Copy the lines starting at the one containing "This screenshot has width=1800, height=1176." and ending after the one containing "will (x=1247, y=970).", changing "card" to "panel" and leaving everything else as it is.

→ **Exercise input**:
— BEGIN —

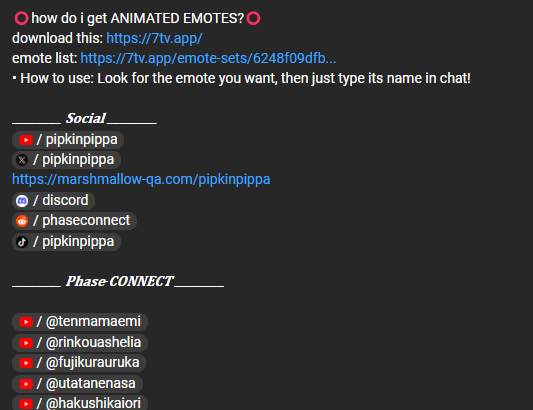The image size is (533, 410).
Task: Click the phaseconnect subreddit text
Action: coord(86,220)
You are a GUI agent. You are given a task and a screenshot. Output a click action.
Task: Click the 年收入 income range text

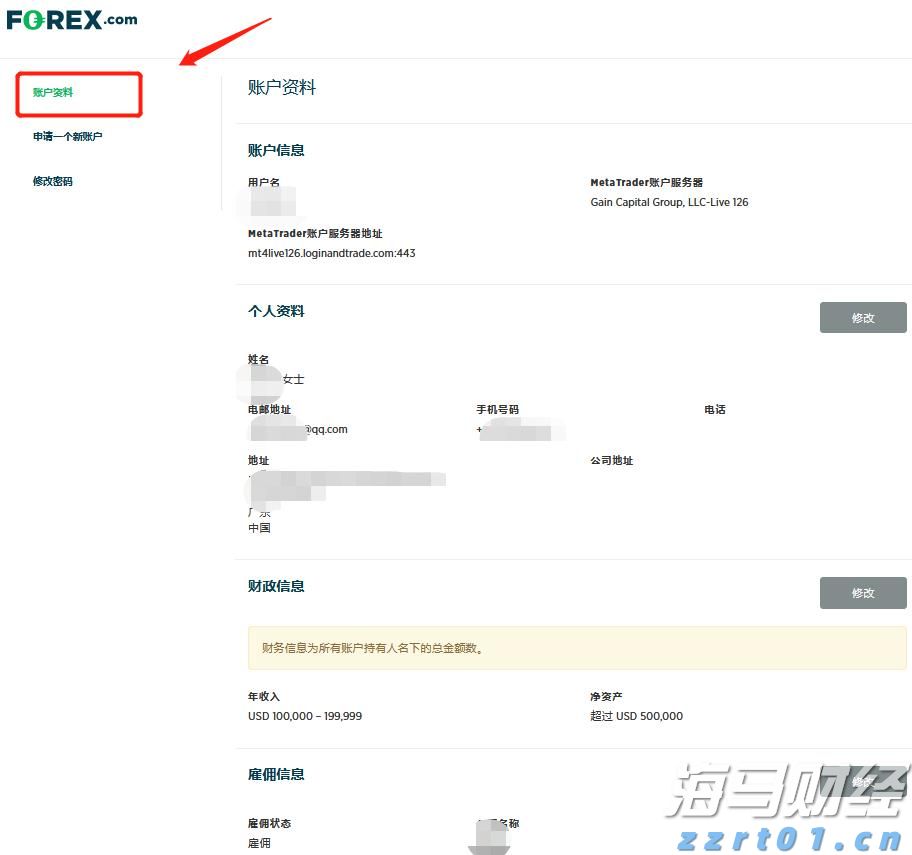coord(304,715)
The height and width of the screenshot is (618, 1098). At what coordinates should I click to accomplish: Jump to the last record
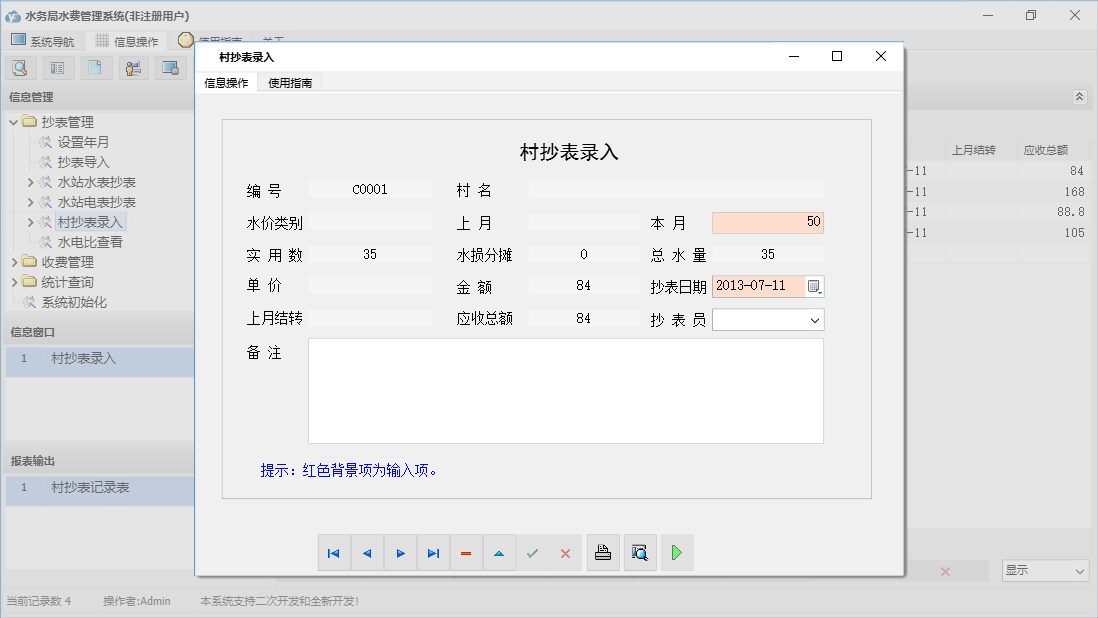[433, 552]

— END —
— BEGIN —

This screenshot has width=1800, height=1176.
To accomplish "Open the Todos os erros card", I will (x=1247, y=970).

— END —
— BEGIN —

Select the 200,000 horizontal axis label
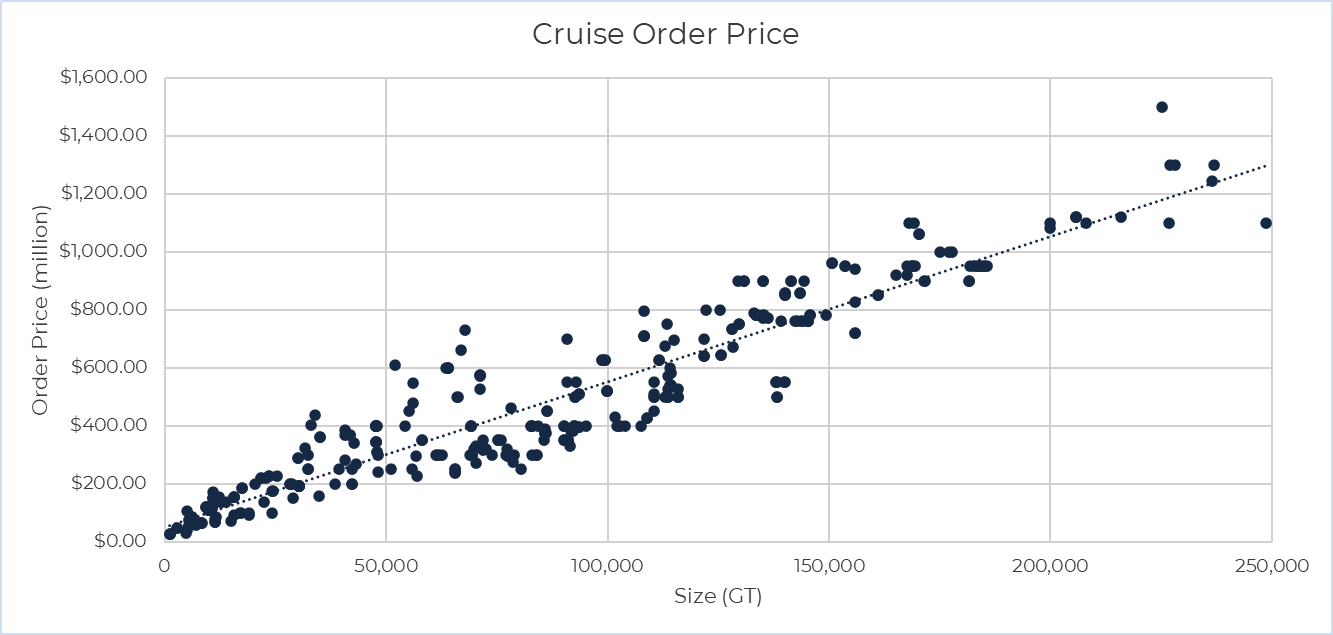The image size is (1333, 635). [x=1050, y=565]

— END —

→ **Finished task**:
This screenshot has width=1800, height=1176.
To accomplish "Open the Todos os erros panel", I will (x=1247, y=970).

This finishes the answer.